▶ Task objective
Give again, word for word, each line below starting at the one that contains "Automotive (187, 1350)" and ending at the one that contains "Boost Shoes (246, 1521)".

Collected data
________________________

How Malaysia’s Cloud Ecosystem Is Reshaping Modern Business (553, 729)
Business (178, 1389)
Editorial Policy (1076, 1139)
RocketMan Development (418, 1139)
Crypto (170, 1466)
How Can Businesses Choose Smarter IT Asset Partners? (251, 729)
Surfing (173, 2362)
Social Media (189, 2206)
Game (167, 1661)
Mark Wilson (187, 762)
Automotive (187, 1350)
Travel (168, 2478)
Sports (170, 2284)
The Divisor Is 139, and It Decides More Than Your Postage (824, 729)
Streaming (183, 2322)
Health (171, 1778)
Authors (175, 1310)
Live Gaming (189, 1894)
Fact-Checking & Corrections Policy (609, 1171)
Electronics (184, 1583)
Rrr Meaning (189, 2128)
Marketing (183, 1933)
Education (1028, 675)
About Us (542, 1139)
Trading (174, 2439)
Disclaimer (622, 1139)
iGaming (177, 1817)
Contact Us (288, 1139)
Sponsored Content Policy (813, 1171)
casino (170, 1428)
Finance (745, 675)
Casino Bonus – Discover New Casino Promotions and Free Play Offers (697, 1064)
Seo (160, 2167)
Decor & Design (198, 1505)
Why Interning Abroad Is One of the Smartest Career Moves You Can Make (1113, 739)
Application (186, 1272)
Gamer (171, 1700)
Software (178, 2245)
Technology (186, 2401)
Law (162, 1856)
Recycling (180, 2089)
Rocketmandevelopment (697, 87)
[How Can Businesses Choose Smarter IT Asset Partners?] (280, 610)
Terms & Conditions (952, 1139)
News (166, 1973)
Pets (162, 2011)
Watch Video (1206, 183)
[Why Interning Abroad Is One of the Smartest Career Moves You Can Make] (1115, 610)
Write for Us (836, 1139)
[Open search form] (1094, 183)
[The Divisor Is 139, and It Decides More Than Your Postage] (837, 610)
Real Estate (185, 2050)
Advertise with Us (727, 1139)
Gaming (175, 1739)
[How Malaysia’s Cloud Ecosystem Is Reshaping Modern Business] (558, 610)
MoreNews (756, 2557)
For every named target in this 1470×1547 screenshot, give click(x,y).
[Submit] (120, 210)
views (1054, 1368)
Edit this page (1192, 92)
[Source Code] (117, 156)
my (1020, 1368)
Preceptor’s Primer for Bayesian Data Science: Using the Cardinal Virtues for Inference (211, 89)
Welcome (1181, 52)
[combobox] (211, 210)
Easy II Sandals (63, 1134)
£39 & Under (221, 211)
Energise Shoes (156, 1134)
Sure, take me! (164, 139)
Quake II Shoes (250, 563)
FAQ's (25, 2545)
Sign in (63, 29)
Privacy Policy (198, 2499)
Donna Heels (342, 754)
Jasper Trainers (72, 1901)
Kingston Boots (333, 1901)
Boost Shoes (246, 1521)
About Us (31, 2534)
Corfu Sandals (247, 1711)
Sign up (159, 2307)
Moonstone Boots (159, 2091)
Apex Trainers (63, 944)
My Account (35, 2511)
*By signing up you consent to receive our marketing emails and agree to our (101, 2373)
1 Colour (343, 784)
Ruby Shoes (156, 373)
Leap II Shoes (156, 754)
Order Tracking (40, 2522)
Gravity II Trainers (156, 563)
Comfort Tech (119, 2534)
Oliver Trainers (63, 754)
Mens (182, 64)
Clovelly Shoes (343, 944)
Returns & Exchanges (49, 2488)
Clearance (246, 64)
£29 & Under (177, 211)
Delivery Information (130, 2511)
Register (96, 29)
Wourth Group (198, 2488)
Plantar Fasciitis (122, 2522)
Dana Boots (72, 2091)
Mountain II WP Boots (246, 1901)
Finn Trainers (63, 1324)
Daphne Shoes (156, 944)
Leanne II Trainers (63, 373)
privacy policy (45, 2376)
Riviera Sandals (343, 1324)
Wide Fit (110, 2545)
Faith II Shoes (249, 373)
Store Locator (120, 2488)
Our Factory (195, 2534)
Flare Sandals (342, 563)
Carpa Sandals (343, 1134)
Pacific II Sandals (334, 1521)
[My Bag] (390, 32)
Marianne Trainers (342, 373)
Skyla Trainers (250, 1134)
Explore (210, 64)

________________________

▶ Your response
Automotive (187, 1350)
Travel (168, 2478)
Sports (170, 2284)
The Divisor Is 139, and It Decides More Than Your Postage (824, 729)
Streaming (183, 2322)
Health (171, 1778)
Authors (175, 1310)
Live Gaming (189, 1894)
Fact-Checking & Corrections Policy (609, 1171)
Electronics (184, 1583)
Rrr Meaning (189, 2128)
Marketing (183, 1933)
Education (1028, 675)
About Us (542, 1139)
Trading (174, 2439)
Disclaimer (622, 1139)
iGaming (177, 1817)
Contact Us (288, 1139)
Sponsored Content Policy (813, 1171)
casino (170, 1428)
Finance (745, 675)
Casino Bonus – Discover New Casino Promotions and Free Play Offers (697, 1064)
Seo (160, 2167)
Decor & Design (198, 1505)
Why Interning Abroad Is One of the Smartest Career Moves You Can Make (1113, 739)
Application (186, 1272)
Gamer (171, 1700)
Software (178, 2245)
Technology (186, 2401)
Law (162, 1856)
Recycling (180, 2089)
Rocketmandevelopment (697, 87)
[How Can Businesses Choose Smarter IT Asset Partners?] (280, 610)
Terms & Conditions (952, 1139)
News (166, 1973)
Pets (162, 2011)
Watch Video (1206, 183)
[Why Interning Abroad Is One of the Smartest Career Moves You Can Make] (1115, 610)
Write for Us (836, 1139)
[Open search form] (1094, 183)
[The Divisor Is 139, and It Decides More Than Your Postage] (837, 610)
Real Estate (185, 2050)
Advertise with Us (727, 1139)
Gaming (175, 1739)
[How Malaysia’s Cloud Ecosystem Is Reshaping Modern Business] (558, 610)
MoreNews (756, 2557)
For every named target in this 1470×1547 screenshot, give click(x,y).
[Submit] (120, 210)
views (1054, 1368)
Edit this page (1192, 92)
[Source Code] (117, 156)
my (1020, 1368)
Preceptor’s Primer for Bayesian Data Science: Using the Cardinal Virtues for Inference (211, 89)
Welcome (1181, 52)
[combobox] (211, 210)
Easy II Sandals (63, 1134)
£39 & Under (221, 211)
Energise Shoes (156, 1134)
Sure, take me! (164, 139)
Quake II Shoes (250, 563)
FAQ's (25, 2545)
Sign in (63, 29)
Privacy Policy (198, 2499)
Donna Heels (342, 754)
Jasper Trainers (72, 1901)
Kingston Boots (333, 1901)
Boost Shoes (246, 1521)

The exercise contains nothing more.